TextPage¶
This class represents text and images shown on a document page. All MuPDF document types are supported.
The usual ways to create a textpage are DisplayList.getTextPage()
and Page.getTextPage()
. Because there is a limited set of methods in this class, there exist wrappers in the Page class, which incorporate creating an intermediate text page and then invoke one of the following methods. The last column of this table shows these corresponding Page methods.

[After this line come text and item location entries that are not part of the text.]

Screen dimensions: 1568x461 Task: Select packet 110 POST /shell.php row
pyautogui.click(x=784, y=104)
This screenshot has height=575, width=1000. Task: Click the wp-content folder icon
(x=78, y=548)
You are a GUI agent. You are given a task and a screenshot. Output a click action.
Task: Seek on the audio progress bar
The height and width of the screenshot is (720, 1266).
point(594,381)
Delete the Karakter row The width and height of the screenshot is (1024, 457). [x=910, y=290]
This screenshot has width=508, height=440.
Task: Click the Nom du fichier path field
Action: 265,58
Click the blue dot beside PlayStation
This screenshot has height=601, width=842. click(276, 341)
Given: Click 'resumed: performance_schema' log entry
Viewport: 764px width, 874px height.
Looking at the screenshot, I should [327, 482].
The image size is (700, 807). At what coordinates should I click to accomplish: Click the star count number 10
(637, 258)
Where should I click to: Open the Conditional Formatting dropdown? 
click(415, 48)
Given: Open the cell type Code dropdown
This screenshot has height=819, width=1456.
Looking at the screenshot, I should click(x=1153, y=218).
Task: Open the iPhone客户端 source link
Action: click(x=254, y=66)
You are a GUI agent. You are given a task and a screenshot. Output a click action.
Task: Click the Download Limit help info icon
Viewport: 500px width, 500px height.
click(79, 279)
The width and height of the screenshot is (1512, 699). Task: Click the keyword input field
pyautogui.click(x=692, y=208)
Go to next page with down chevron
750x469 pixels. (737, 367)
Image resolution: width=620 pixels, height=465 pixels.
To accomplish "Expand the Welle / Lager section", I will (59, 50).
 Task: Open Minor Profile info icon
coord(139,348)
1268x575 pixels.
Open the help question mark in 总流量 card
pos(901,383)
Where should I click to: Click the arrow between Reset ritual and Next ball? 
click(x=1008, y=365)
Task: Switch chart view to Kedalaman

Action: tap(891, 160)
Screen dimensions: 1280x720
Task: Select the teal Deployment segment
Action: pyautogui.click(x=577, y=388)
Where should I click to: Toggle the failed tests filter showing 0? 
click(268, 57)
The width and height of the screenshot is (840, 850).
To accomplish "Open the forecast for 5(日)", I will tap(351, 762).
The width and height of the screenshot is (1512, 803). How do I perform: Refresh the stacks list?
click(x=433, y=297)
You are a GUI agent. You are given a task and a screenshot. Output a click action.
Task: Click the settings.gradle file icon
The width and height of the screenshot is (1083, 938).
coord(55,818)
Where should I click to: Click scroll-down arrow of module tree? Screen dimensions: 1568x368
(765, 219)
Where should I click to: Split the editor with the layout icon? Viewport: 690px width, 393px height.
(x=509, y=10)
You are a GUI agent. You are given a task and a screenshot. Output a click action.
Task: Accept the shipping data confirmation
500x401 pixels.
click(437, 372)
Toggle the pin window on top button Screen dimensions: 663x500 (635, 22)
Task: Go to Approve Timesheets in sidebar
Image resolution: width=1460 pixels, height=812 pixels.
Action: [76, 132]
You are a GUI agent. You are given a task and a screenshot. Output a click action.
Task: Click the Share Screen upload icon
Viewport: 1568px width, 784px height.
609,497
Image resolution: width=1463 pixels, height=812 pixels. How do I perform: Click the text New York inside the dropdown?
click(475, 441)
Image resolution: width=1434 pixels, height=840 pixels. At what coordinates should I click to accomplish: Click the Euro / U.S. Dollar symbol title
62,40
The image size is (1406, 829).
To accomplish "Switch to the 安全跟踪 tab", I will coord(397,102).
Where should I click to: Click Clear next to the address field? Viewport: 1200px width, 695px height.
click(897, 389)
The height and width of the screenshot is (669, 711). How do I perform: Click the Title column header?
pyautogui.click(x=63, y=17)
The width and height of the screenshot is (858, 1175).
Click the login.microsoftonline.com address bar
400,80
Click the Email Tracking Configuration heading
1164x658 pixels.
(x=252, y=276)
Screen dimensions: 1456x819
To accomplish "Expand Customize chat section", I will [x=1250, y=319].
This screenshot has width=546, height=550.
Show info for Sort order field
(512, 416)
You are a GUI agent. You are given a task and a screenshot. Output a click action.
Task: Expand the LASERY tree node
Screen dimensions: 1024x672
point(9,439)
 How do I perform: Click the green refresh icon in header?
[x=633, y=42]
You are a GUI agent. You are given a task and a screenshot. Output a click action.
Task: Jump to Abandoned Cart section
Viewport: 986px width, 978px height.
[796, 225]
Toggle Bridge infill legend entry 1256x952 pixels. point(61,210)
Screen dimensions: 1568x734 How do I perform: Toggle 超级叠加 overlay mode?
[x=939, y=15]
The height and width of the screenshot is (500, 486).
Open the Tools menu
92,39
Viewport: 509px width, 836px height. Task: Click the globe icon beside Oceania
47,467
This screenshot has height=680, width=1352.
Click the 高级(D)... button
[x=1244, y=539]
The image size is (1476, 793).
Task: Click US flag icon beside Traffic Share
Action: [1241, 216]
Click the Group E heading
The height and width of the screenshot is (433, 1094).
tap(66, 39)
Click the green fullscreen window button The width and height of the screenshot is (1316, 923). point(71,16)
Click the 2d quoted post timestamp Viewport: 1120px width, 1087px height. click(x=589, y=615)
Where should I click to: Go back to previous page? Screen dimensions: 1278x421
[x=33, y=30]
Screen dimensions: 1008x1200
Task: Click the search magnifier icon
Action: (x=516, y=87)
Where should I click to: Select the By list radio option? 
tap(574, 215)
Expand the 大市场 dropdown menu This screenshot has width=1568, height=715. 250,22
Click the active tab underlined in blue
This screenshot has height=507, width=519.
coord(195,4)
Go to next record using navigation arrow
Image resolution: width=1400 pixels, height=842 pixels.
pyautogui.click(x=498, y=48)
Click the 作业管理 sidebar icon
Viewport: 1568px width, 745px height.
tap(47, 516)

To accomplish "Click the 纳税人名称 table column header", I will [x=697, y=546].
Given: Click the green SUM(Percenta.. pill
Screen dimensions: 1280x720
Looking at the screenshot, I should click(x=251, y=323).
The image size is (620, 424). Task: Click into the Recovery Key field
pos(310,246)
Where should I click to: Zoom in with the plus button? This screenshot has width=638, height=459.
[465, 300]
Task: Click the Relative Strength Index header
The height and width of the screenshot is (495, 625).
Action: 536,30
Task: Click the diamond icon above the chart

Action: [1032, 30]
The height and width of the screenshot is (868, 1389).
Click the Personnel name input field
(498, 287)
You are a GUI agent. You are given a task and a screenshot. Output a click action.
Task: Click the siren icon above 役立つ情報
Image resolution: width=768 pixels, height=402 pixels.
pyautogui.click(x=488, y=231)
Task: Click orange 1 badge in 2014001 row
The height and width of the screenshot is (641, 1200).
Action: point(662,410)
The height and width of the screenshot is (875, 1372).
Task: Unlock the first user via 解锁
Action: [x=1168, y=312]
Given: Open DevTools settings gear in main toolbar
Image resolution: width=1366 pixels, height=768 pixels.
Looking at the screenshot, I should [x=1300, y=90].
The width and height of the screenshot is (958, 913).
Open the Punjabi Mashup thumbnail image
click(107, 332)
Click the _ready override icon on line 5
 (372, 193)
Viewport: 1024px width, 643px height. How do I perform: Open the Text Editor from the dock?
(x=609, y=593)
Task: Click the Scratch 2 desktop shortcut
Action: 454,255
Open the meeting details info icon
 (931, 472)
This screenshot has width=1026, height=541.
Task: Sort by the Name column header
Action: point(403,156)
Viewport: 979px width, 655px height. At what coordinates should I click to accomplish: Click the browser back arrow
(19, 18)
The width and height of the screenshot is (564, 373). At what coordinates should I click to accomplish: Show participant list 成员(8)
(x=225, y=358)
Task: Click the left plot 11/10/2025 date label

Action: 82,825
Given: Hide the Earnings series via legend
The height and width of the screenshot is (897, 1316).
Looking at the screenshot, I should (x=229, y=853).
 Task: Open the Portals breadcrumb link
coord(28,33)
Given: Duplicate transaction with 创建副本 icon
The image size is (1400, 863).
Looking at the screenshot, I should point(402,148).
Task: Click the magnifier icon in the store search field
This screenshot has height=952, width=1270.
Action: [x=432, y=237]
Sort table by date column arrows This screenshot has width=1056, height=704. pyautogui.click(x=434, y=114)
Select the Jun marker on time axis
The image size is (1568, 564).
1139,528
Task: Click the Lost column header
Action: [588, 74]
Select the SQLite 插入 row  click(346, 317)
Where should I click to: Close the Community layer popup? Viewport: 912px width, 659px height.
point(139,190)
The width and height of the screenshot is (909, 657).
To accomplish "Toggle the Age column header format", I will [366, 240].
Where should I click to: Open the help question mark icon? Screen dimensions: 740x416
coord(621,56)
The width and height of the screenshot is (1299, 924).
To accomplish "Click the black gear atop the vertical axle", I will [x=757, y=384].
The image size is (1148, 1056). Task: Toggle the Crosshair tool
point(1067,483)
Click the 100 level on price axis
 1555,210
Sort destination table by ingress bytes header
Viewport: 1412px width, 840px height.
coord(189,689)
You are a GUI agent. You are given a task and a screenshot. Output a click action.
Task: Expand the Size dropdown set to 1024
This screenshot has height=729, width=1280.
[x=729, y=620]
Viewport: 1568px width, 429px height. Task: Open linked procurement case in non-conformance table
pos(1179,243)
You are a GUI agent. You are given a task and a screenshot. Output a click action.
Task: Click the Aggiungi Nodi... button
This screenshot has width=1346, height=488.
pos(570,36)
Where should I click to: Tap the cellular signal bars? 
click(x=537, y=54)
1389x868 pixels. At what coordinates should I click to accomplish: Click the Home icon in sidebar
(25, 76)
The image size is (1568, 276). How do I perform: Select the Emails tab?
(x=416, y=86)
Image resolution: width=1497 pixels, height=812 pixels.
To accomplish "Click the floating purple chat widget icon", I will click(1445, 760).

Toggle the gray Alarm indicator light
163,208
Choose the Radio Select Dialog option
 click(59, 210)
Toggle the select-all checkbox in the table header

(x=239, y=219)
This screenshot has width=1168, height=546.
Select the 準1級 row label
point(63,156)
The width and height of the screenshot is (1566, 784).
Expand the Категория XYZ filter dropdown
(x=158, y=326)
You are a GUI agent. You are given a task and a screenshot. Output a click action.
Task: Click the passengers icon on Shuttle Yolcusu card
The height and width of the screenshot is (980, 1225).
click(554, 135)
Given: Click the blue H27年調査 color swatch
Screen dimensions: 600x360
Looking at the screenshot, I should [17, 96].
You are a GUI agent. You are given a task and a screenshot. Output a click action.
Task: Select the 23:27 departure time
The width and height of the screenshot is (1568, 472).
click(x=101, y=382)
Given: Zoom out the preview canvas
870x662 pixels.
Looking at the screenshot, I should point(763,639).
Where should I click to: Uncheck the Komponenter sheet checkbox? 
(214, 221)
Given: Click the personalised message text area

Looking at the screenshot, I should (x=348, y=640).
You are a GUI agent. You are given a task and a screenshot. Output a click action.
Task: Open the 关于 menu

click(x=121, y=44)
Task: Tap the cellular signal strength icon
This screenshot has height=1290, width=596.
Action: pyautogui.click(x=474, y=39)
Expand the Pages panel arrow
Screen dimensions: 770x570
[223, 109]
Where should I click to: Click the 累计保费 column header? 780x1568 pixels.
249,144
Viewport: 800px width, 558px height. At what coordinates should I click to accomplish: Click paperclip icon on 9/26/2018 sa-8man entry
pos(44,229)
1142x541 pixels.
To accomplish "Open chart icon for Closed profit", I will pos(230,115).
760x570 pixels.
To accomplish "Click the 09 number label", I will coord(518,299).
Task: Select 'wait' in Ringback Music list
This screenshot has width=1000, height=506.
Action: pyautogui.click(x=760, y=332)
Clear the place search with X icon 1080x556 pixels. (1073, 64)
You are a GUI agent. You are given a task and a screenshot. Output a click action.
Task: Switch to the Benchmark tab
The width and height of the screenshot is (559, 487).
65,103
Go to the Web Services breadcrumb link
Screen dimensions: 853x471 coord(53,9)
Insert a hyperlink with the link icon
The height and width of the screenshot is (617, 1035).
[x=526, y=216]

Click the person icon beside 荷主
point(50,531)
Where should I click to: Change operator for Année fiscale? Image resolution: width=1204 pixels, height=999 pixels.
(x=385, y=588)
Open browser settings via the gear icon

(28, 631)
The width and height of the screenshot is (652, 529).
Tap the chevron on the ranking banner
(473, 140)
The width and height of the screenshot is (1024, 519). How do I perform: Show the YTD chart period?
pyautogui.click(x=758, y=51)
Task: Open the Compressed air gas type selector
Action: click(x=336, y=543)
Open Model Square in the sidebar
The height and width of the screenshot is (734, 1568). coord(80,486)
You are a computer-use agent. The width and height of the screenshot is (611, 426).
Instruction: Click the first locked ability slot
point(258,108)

For a description of what this class is all about, see Appendix 2.
Method |
Description |
page getText or search method |
---|---|---|
extract plain text |
“text” |
|
synonym of previous |
“text” |
|
plain text grouped in blocks |
“blocks” |
|
all words with their bbox |
“words” |
|
page content in HTML format |
“html” |
|
page content in JSON format |
“json” |
|
page content in XHTML format |
“xhtml” |
|
page text in XML format |
“xml” |
|
page content in dict format |
“dict” |
|
page content in dict format |
“rawdict” |
|
Search for a string in the page |
searchFor() |
Class API
-
class
TextPage
¶ -
extractText
()¶
-
extractTEXT
()¶ Return a string of the page’s complete text. The text is UTF-8 unicode and in the same sequence as specified at the time of document creation.
- Return type
str
-
extractBLOCKS
()¶ Textpage content as a list of text lines grouped by block. Each list items looks like this:
(x0, y0, x1, y1, "lines in blocks", block_type, block_no)
The first four entries are the block’s bbox coordinates, block_type is 1 for an image block, 0 for text. block_no is the block sequence number.
For an image block, its bbox and a text line with image meta information is included – not the image data itself.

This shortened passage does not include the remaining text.